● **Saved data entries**
☆ ☆ ☆ ☆ ☆ ☆ ☆

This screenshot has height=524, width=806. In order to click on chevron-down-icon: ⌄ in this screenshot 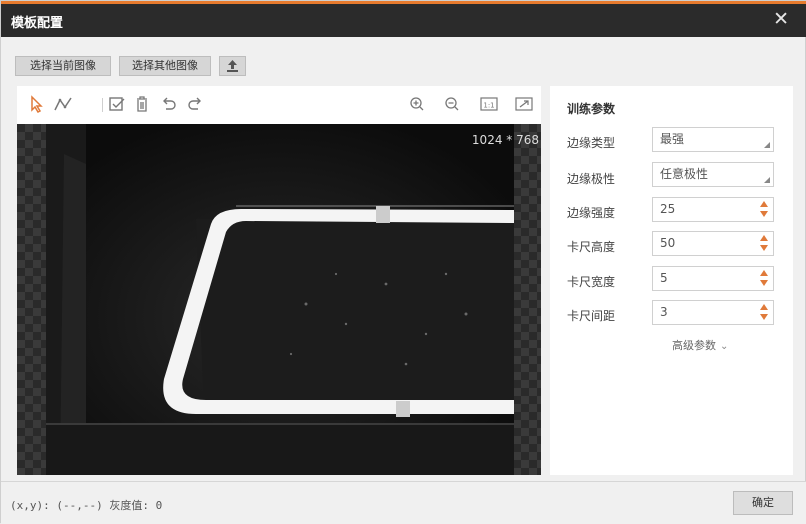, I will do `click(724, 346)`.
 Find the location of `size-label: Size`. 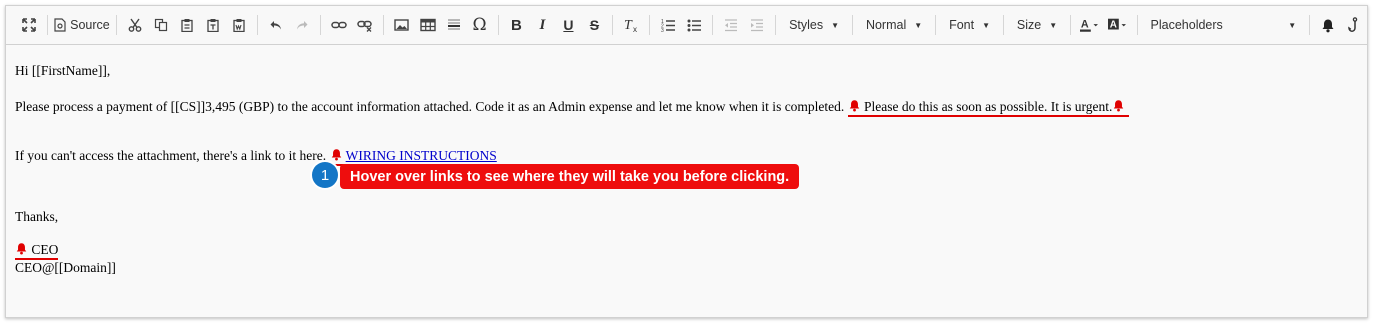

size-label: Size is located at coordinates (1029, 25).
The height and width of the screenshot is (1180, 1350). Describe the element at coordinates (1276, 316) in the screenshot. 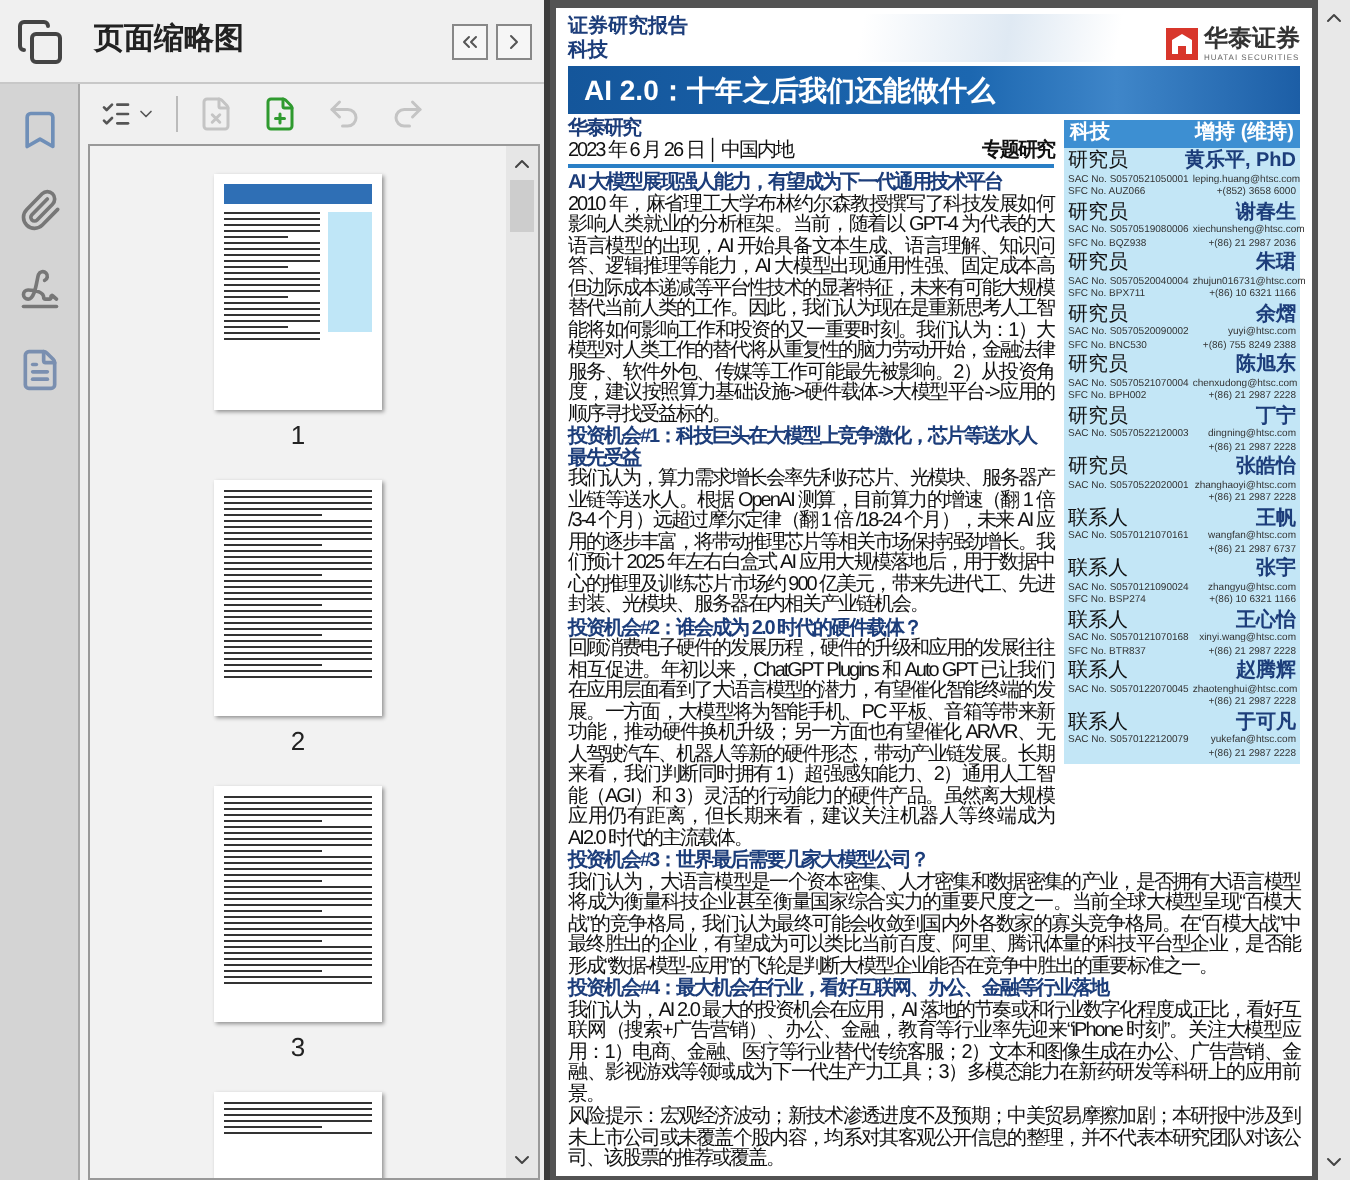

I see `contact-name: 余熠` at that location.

☆ ☆ ☆ ☆ ☆ ☆ ☆

● **What is expected**
Copy the lines above word for word, starting at the line that contains "The height and" and continuing through the end of the items, with both ends included. Leave out the pictures.

● **Exercise response**
The height and width of the screenshot is (1180, 1350). Describe the element at coordinates (1276, 316) in the screenshot. 

I see `contact-name: 余熠` at that location.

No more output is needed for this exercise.